▶ _TASK ITEM_
In the material below, identify each line bearing the word "text". Reproduce those lines.

★ ★ ★ ★ ★ ★ ★

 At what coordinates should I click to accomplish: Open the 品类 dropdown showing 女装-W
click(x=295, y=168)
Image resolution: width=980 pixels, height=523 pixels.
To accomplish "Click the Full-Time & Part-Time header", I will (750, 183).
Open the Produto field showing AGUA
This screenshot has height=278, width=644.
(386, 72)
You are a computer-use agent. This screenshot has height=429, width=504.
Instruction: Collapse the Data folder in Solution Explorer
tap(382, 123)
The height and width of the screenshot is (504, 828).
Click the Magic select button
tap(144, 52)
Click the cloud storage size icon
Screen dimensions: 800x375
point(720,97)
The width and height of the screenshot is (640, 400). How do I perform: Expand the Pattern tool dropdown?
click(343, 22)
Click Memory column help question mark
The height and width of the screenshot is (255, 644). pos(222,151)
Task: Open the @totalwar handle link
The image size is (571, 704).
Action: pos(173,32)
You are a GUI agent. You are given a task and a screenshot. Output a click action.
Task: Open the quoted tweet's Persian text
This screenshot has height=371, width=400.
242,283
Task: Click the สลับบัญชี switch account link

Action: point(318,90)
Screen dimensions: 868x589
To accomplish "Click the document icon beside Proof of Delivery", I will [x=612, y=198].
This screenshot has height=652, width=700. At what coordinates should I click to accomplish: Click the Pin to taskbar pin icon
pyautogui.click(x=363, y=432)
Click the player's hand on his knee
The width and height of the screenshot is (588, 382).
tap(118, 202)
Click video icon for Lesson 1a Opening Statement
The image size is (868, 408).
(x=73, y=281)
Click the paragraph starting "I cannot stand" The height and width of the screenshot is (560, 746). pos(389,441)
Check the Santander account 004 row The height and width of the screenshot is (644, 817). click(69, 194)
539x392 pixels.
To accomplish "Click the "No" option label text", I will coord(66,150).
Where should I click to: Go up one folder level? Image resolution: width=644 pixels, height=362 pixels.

★ ★ ★ ★ ★ ★ ★

▶ _SOLUTION TO THE EXERCISE_
Task: Open the quoted tweet's Persian text
To accomplish "Click the "No" option label text", I will coord(66,150).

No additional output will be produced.